Editorials

Smart Growth Backlash Threat: By BECKY O'MALLEY

EDITORIAL
Tuesday November 30, 2004

The long weekend gave us the opportunity to spend a couple of days in what we still call “the country,” on the property where the publisher’s mother settled after she came to Santa Cruz as one of UCSC’s first faculty members. She called it “the ranch”—about 60 rocky acres, a fair portion of which is pretty much vertical, mostly covered with second growth redwoods and eucalypts planted at the turn of the 20th century. The driveway through the woods is about a mile long, rutted dirt with seven switchbacks, an easy ascent for the benefit of the horses who pulled wagonloads of supplies up to the summer camp operated by the owners at the time, but a challenge for automobiles.  

The camp’s long gone, replaced right before World War II by a “modern” country cottage—concrete slab floors covered with linoleum tiles, industrial sash windows, knotty pine paneling—which is now used by the extended family on vacation. My mother-in-law, who was an artist as well as a professor, added her own touches, notably a studio in a prefabricated barn shell and a concrete-block chapel where many of her paintings hang. A stable was converted by hippies in the ‘60s to a house—it’s now the home of a young family with three kids who look after the two aged horses, four peacocks and some goats too mobile to count which are the remains of what was once a sizable menagerie. Another rustic outbuilding now houses the woman who cared for my mother-in-law in her old age, along with a son who is starting junior high in town. In the former water tower, built of old growth redwood by the original owners, lives a winemaker who has a small stand of organic grapes which he makes into organic Kosher wine by hand, only his own hands because of religious requirements. A retired hippy lives in the woods in an old RV. A typical Santa Cruz Mountains establishment of the old school, in other words, home to eight full-time residents and many more from time to time.  

The reason it’s “the country” in quotes is that when you look up to the top of the hill above the property you now see, somewhat disguised but definitely there, a line of expensive homes, probably these days a couple of million dollars a pop. The country road which goes to the bottom of the driveway has a couple of new houses on it every time we come: respectful county-style houses, some of them pretty fair copies of the frame Victorians which have stood there for more than a hundred years, but new, and pricey.  

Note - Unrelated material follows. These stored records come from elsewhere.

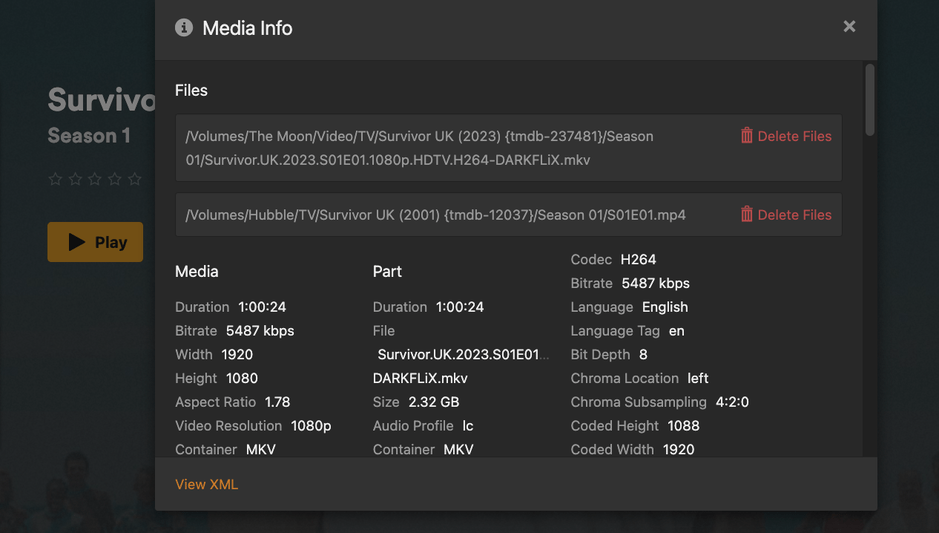Select the Survivor UK 2023 mkv file path

420,148
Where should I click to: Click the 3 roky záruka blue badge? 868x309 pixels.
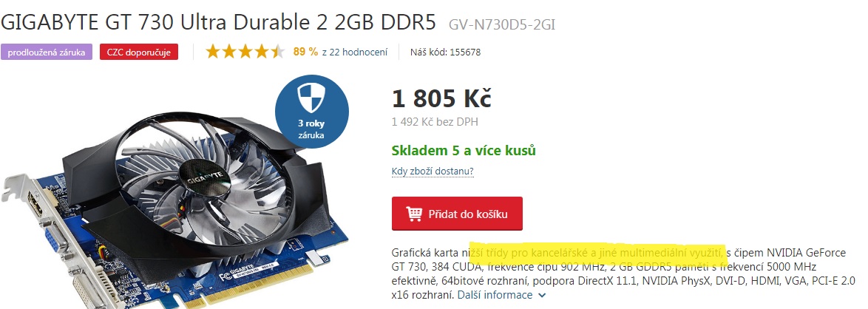pos(312,112)
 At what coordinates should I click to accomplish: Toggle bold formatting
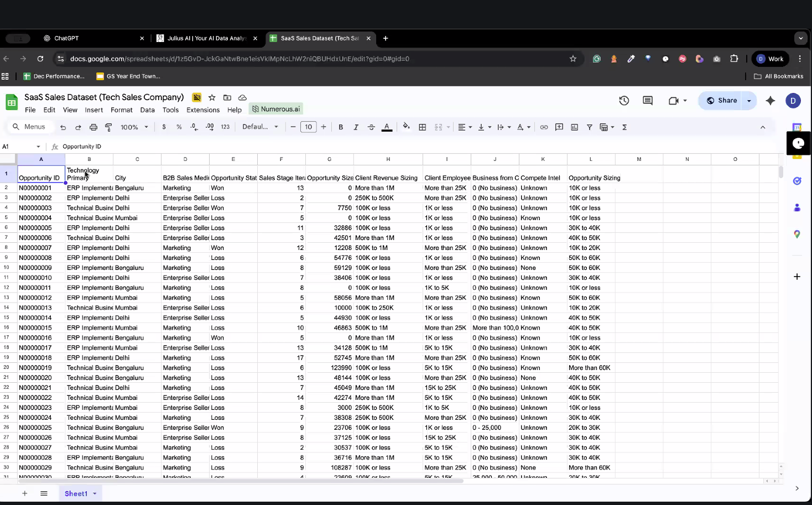pos(341,127)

Santa Cruz County is experiencing feverish growth these days, spilling over from Silicon Valley and generated by UCSC’s industry-fueled expansion. The city of Santa Cruz is building condos and bikeways and praying for transit and grocery stores just like Berkeley is, but people there still want houses in “the country,” and who could blame them? Even with the slowdown in the economy Santa Cruz’s new rich can still afford to build. But if everyone moves to the country it’s no longer the country, but what they used to call on the East Coast the Exurbs: home to people who don’t have to be at work every day at 8, and who are well paid for the privilege. And their megahomes take up a lot of land. 

All of this description is a long-winded prelude to a quick pointer to Oregon’s 60-40 vote on Nov. 2 against the state’s panoply of smart-growth restrictions on population expansion into the countryside. If the vote stands up to legal challenges, the state might have to compensate—at ruinously expensive levels—property owners who can’t turn their rural land into exurbs or even suburbs.  

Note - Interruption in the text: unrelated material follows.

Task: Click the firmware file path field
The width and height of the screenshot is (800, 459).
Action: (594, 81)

It’s just plain foolish to believe that building more condos on tram routes in Portland has prevented people who can afford them from wanting ranchettes outside town. Despite the efforts of some smart growth theorists to turn “backyard” into a pejorative term, people with families, even people with modest incomes, still want those backyards, and will commute for hours to get to them. The pent-up demand is there, and it has created a much more extreme-than-necessary reversal of some very important environmental restrictions: The baby has been tossed out along with the bath water.  

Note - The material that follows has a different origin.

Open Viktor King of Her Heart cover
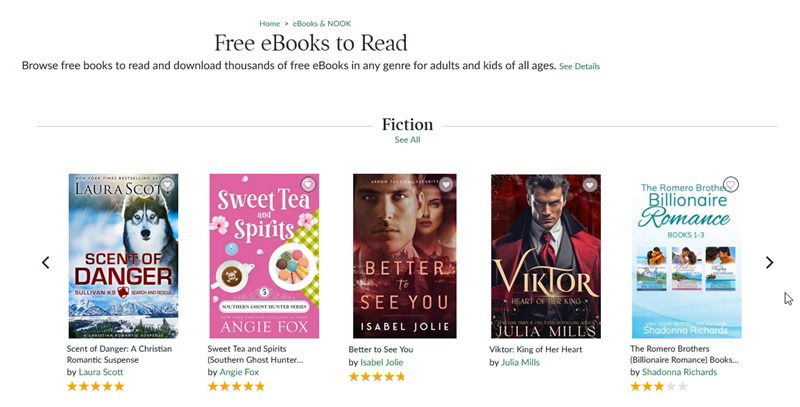This screenshot has width=800, height=407. click(546, 256)
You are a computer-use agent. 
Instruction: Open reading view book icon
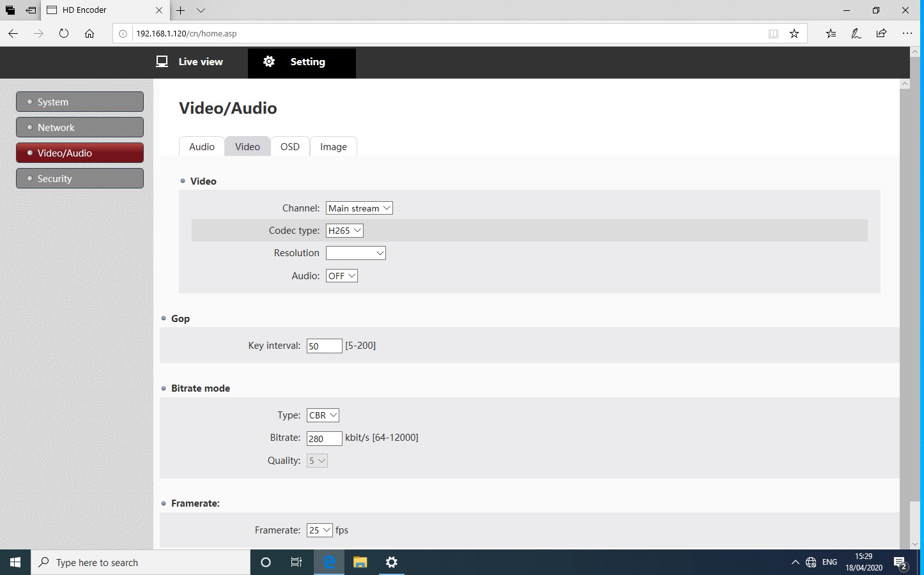tap(773, 33)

The same thing could happen in California. The facile solutions offered by smart growth ideologues might backfire here too, turning angry refugees from too much growth in their city backyards into equally ideological property rights advocates along the lines of the Oregon majority voters. There are no easy answers, and no one has a monopoly on smarts. It’s time for dialogue instead of ultimatums, and for realism from all participants.